Are you sure government is poorly managed?

Rob Taub announced that he’s a Democrat thinking of voting for Romney because his informal polling suggests that Obama is about the only person around that thinks government is well managed.

“I have conducted my own straw polls in various U.S. cities and I’ve yet to find anyone who believes our government is well run, except for President Obama.

Waste and mismanagement are the words frequently used to describe our federal government…”

The problem with this is it asks the wrong question — or at least can only be really understood by also asking opposing questions, like,

“Do you think big corporations are well run?”

“Do you think small businesses are well run?”

“Do you think the oil industry is well run?”

“Do you think the meat industry is well run?”

…and then you can take the obvious next step – ignore these polls and just look at actual outcomes. The venture capital industry considers successful outcomes on 20-30% of its investments a “success”. What was the success rate of the $20 billion DOE green energy loan guarantee program that everyone loves to bemoan as a disaster, chanting “Solyndra! Solyndra! Solyndra!”? What was the success rate of TARP money or the Auto bail-out?
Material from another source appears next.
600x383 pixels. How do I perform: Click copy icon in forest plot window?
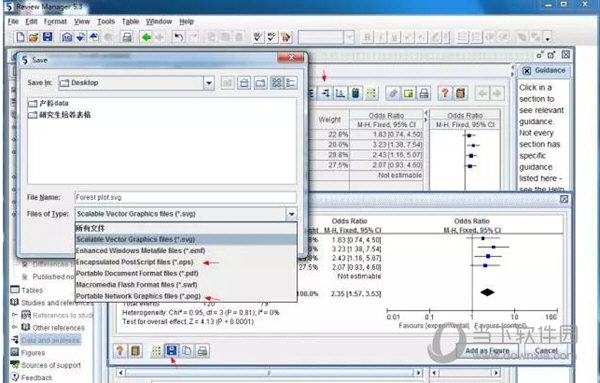(187, 350)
What’s the success rate of new small businesses? 90% fail within 2 years. Is your hard-earned money somehow better spent when a significant fraction of will, indirectly or directly, end up supporting many small businesses that will soon fail? (Whose owners will likely take their earnings and abscond on their obligations).

Some people love to say government is “bad at picking winners” and Taub asserts that there’s some alternative to alleged government waste – but “waste” can only be judged relative to some realistic alternatives. The belief that government is managed so poorly really arises because you never see “the U.S. government” go away. No one remembers what The Tea Pot Dome scandal was about anymore, but they do know such spending and quid pro quo scandals have seemingly always happened, continue to happen, and always will.
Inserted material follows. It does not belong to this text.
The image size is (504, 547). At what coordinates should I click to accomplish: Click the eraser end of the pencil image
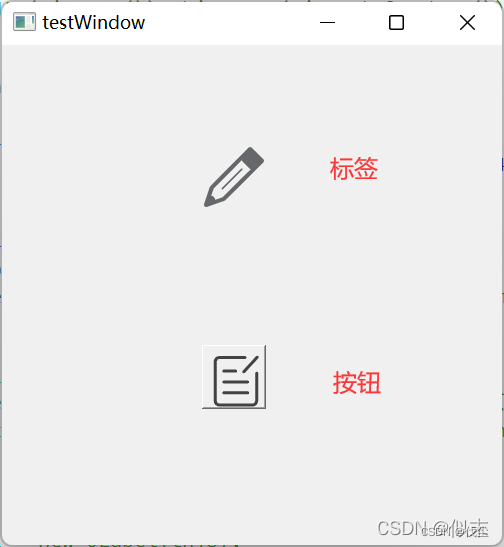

Meanwhile, the private sector seems so much better because scandalized company names go away. Public companies that fail are de-listed from stock exchanges, and all failed companies and assets are eventually bought by other companies – their employees (even the bad ones responsible for problems) move on to other organizations. Occasionally the only change is a new corporate logo or name. Why do name changes happen? Because it works. Human beings are terrible at remembering the events or factory or people that tarnish a brand name – but they do remember the brand and that it was tarnished – even if every person and place behind the scandal has been replaced.

If we simply renamed the U.S. government it might go a long way toward reforming people’s opinions of its management. Perhaps we need a little bit bigger revolution, now and then. On the other hand, maybe the most available solution to our current political impasse is to scrap the EPA, and simultaneously establish a new agency named Dept of Resource Conservation and Accountability. The Dept of RCA could start staffing immediately using all those laid off EPA bureaucrats.

After all, that’s how the private sector would do it.


About stormculture

In pursuit of reality.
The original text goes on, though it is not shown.